An Apprenticeship or The Book of Pleasures (1968, translated into English 1986 and 2021)[edit]

quotes from the translation from the Portuguese by Stefan Tobler, 2021

  • …the greatest obstacle to my progress is me. I myself have been the biggest difficulty in my path. It’s with enormous effort that I’m able to overcome myself.
  • Ah how much easier to to bear and understand pain than that promise of spring’s frigid and liquid joy. And with such modesty she was awaiting it: the poignancy of goodness.
  • There could only be a meeting of their mysteries if one surrendered to the other: the surrender of two unknowable worlds done with the trust with which two understandings might surrender to each other.
  • we were only made for the little silence, not for the silence of the stars.
  • Humility in living isn’t my strong point. But when I write I’m fated to be humble. Though within limits. Because the day I lose my own importance inside me — all will be lost.
  • Remembering that day, which she saw again, she thought that from now on this was all she wanted from the God: to rest her chest on him, and not say a word.
  • Oh God!

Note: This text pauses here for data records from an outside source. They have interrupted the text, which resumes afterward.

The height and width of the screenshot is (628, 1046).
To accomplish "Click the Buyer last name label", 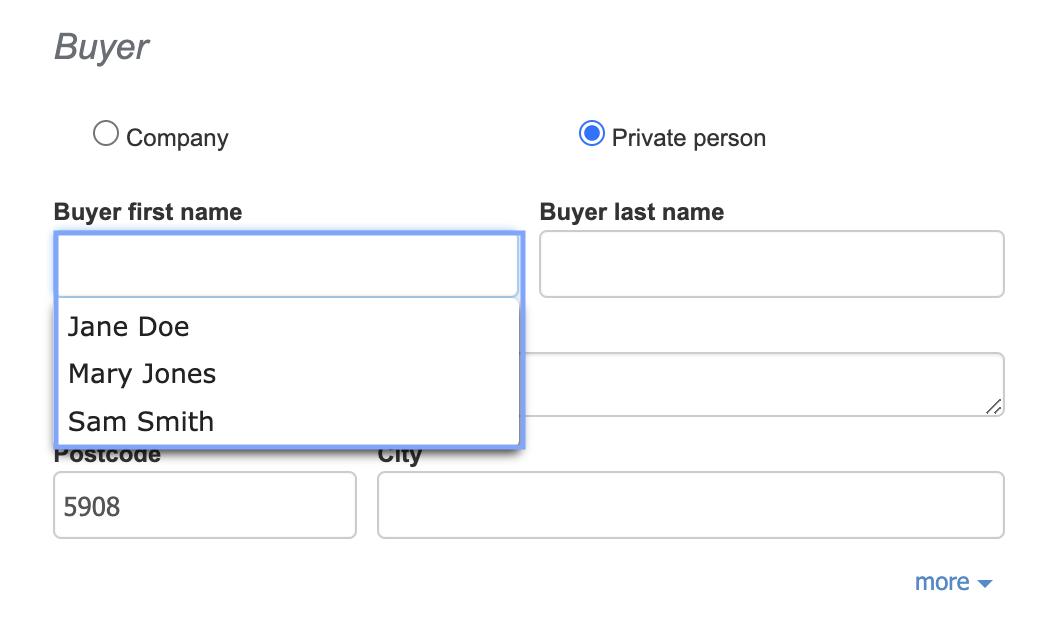I will 632,212.
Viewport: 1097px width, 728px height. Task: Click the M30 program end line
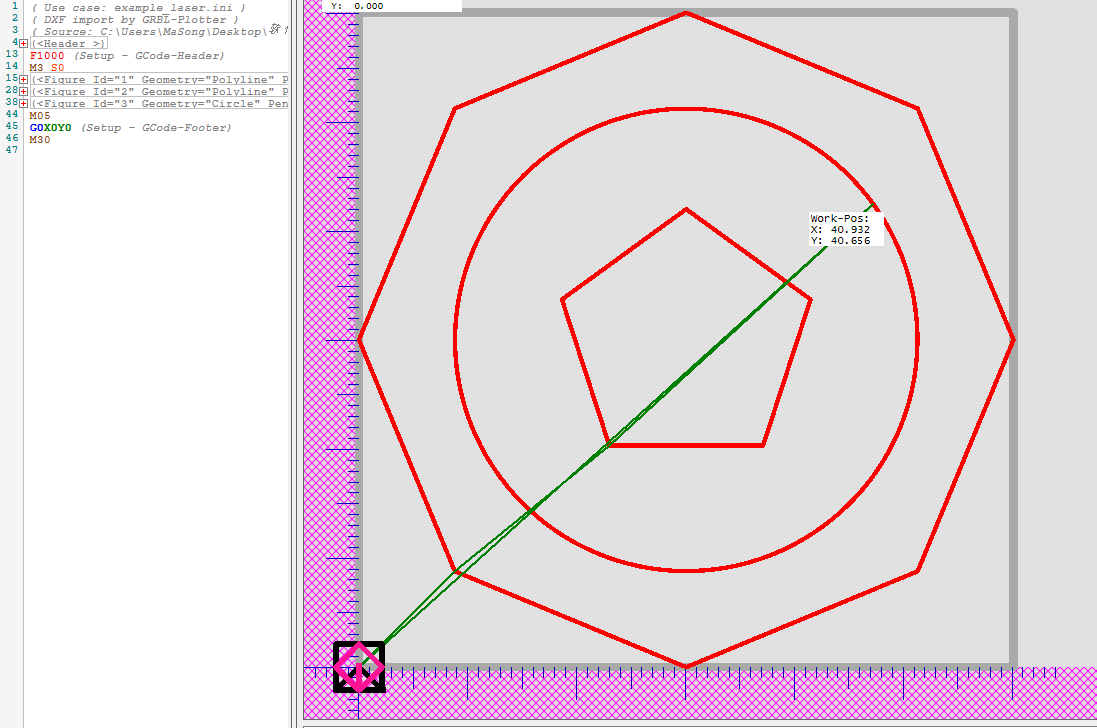[x=40, y=140]
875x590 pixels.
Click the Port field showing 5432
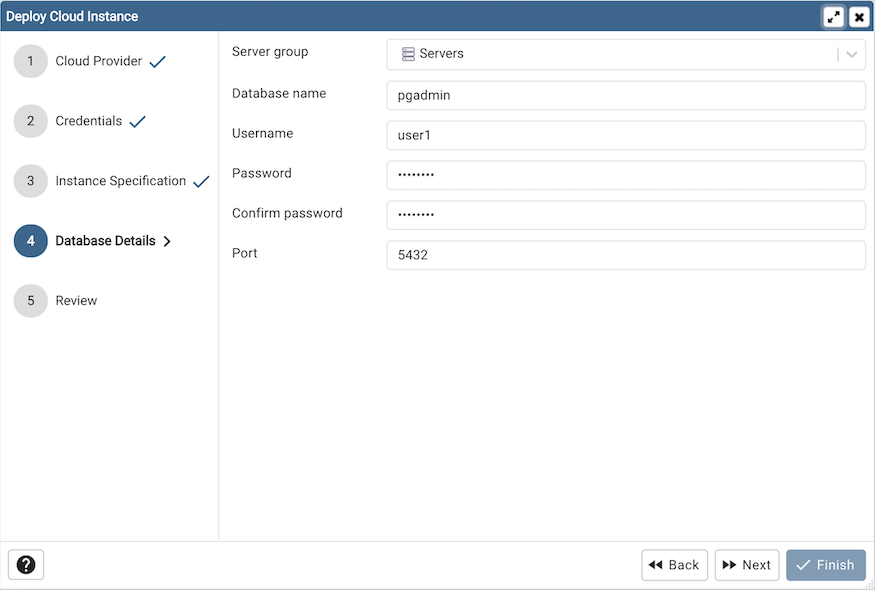[626, 255]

Having just one life was so little.
  • Could love be giving your own solitude to another? Because that's the ultimate thing you can give of yourself.
  • I’m an insurmountable mountain along my own path. But sometimes through a word of yours or a word I read, suddenly everything becomes clear.
  • it's only when we forget all our knowledge that we begin to know

Interview (1977)[edit]

Translated into English by Benjamin Moser

  • I was born in Ukraine, but already fleeing. My parents stopped in a village that’s not even on the map, called Chechelnik, for me to be born, and came to Brazil, where I arrived when I was two months old. So calling me a foreigner is nonsense. I’m more Brazilian than Russian, obviously.
  • when I learned to read and write, I devoured books, and I thought that they were like trees, like animals, something that is born. I didn’t know there was an author behind it all. Eventually, I discovered that that’s how it was, and I said, “I want that, too.”
  • I was what I still am, a daring shy person. I’m shy, but I throw myself into things.
  • Without yet realizing that, for me, form and meaning are one single thing. The phrase arrives already made.
  • what interests me is jotting things down. Putting it all together is a bore.
  • (Between Ermelinda and Vitória, in “The Apple in the Dark,” which is more Clarice?) CL: Maybe Ermelinda, because she was fragile and scared. Vitória is a woman that I’m not. I’m Martim.
  • I don’t reread. It nauseates me. When it’s published, it’s like a dead book—I don’t want to hear anything more about it. And, when I read it, I think it’s weird, I think it’s bad, that’s why I don’t read it. I also don’t read the translations that they do of my books, in order not to get annoyed.
  • I don’t write as a catharsis, to get something off my chest. I never got anything off my chest in a book. That’s what friends are for. I want the thing itself.
  • I never know beforehand what I’m going to write. There are writers who start writing only when they have the book in their head. Not me. I just follow along, and I don’t know where it’s going to end up. Then I start understanding what I wanted.
  • When I’m not working, I read a review, and it’s all fine. When I’m working, a review of my work interferes with my intimate life, so I stop writing in order to forget the review. Even the positive ones, since I take care to cultivate humility. So sometimes I even feel attacked by praise.
  • I am not a professional writer, because I write only when I want to.
  • (You never felt a violent impact from a book?) CL: A bit, sometimes. I felt it with “Crime and Punishment,” by Dostoyevsky, which gave me a real fever. “Steppenwolf” turned me upside down.
  • I don’t know how to explain it, but prizes are outside of literature—by the way, “literature” is a hateful word—yes, they’re outside the act of writing. You receive it the way you receive a hug from a friend, with a certain pleasure. But it has nothing to do with—(It’s circumstantial?) CL: Yes.
  • (You, as a person, in the context of the world today, do you feel like part of society, or do you feel solitary?) CL: Well, I have friends, friendships, but writing is a solitary act. Outside the act of writing, I get along with people. (So you don’t feel solitude?) CL: Sometimes, sometimes, even quite deeply. Alceu Amoroso Lima wrote something that’s been repeated a lot, that I was in a tragic solitude in Brazilian letters.
  • (You even said that your liberation would be being able not to write.) CL: Of course! Writing is a burden!
  • I want to know, what will that matter after I die? (Well, the main value it has is that your name will remain in Brazilian literature.) CL: You think it will? I don’t write for posterity.
  • What’s natural is supernatural, too. Don’t think that it’s very far off. What’s natural is already a mystery.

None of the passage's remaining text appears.